*PROBLEM TO SOLVE:*
Repeat exactly what runs from the line with "Remove the Tests & procedures section" through the last line of the material, and keep the pictures out of it.

*DATA FOR PROCESSING:*
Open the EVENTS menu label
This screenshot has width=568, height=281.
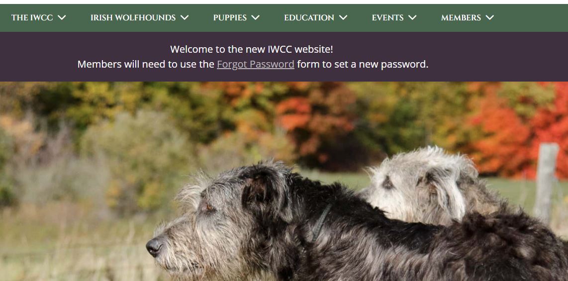coord(387,18)
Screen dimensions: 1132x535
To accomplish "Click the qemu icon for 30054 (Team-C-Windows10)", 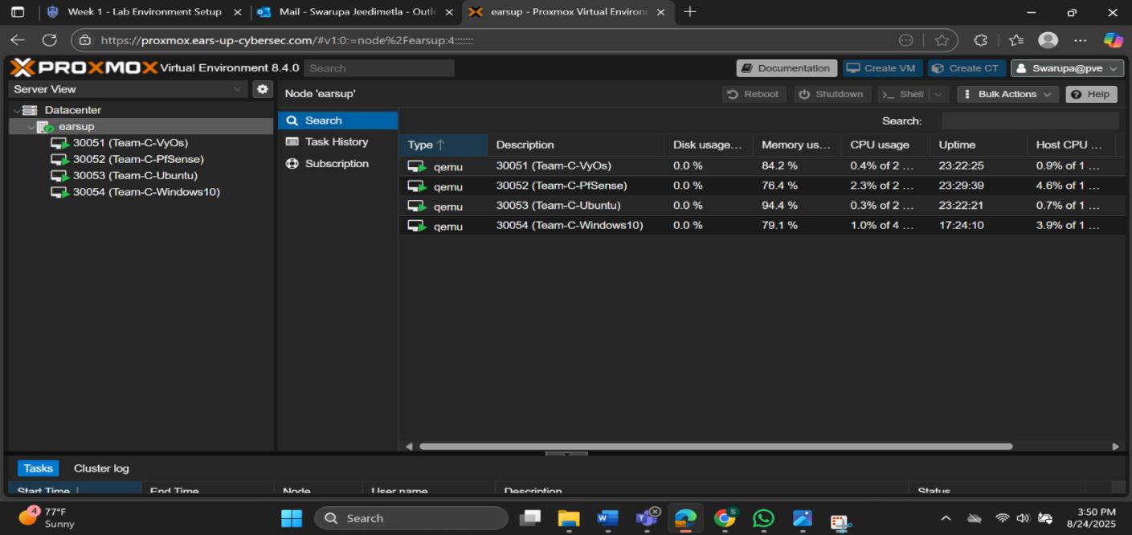I will (x=415, y=226).
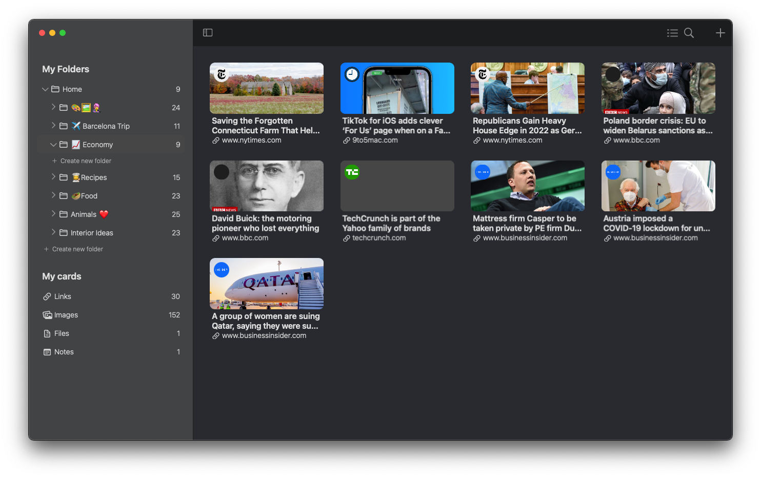Collapse the Economy folder chevron
This screenshot has width=761, height=478.
53,145
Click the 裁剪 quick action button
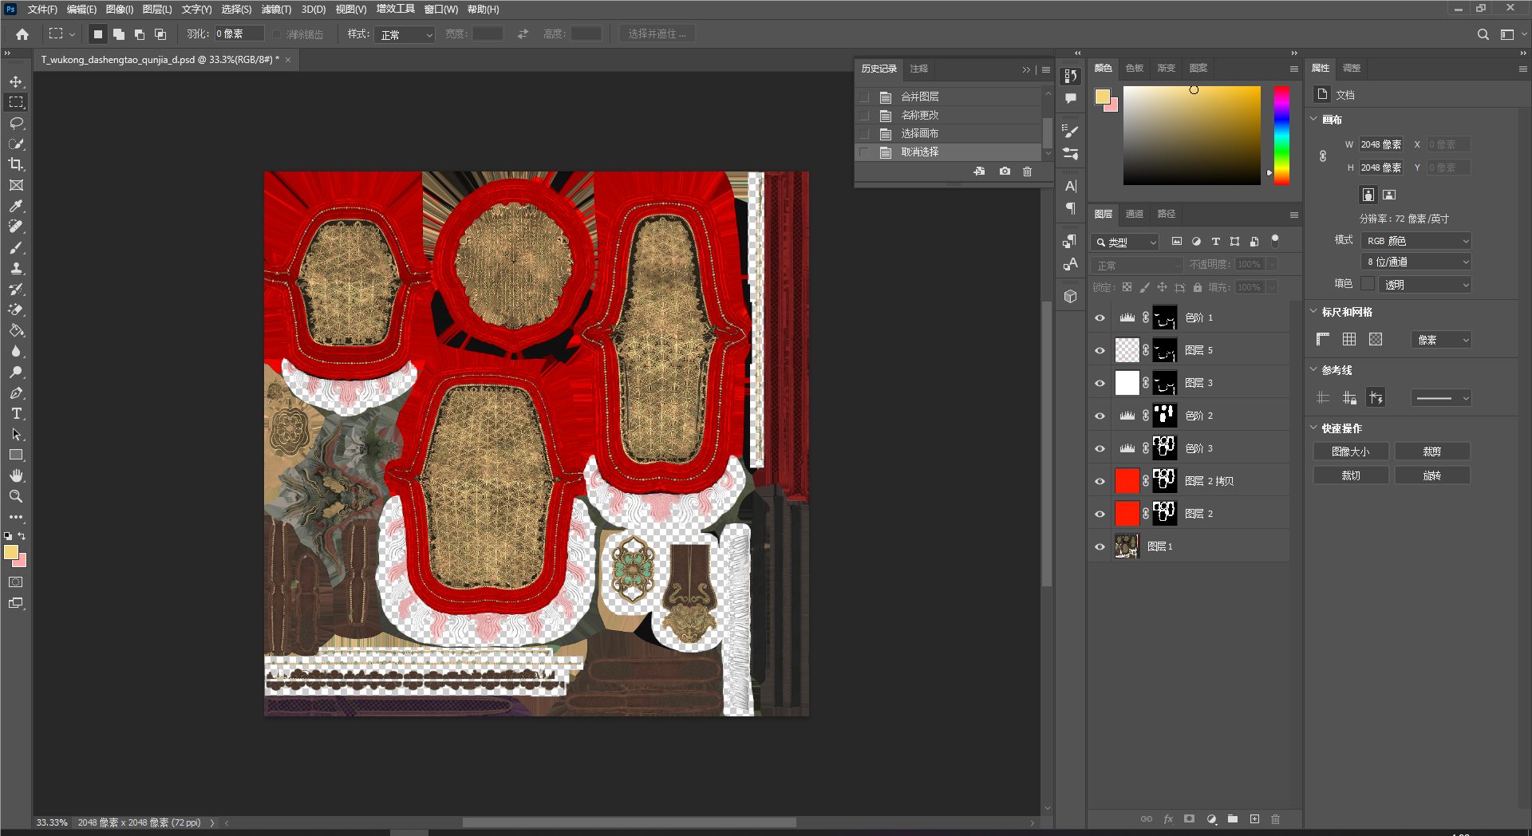 click(x=1431, y=452)
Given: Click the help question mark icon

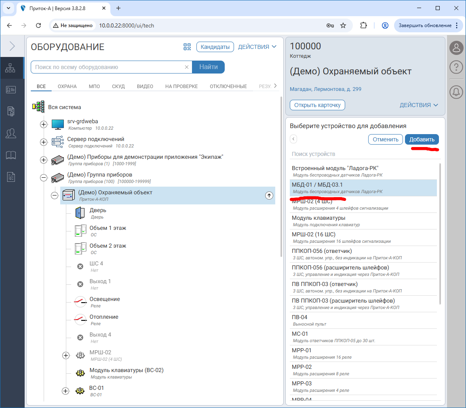Looking at the screenshot, I should (x=456, y=67).
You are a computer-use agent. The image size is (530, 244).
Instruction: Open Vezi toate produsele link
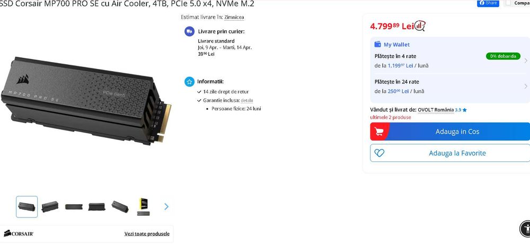coord(147,233)

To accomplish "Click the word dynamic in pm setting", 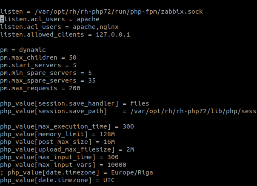I will point(32,50).
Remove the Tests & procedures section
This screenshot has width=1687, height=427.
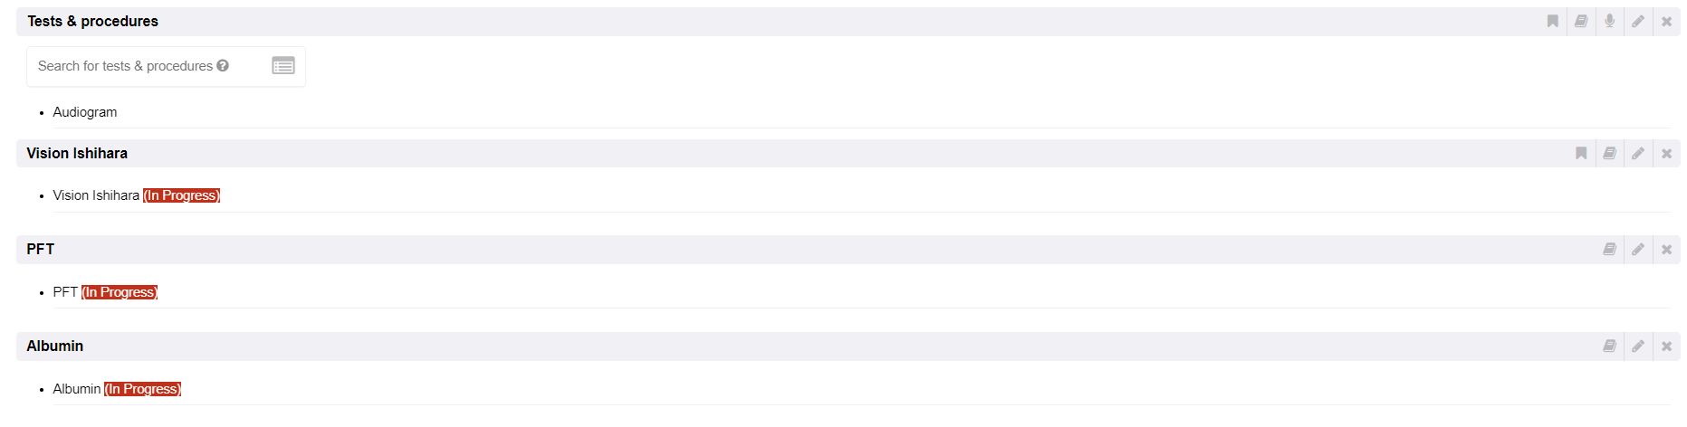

*ANSWER TO THIS PROBLEM:*
Remove the Tests & procedures section
This screenshot has width=1687, height=427.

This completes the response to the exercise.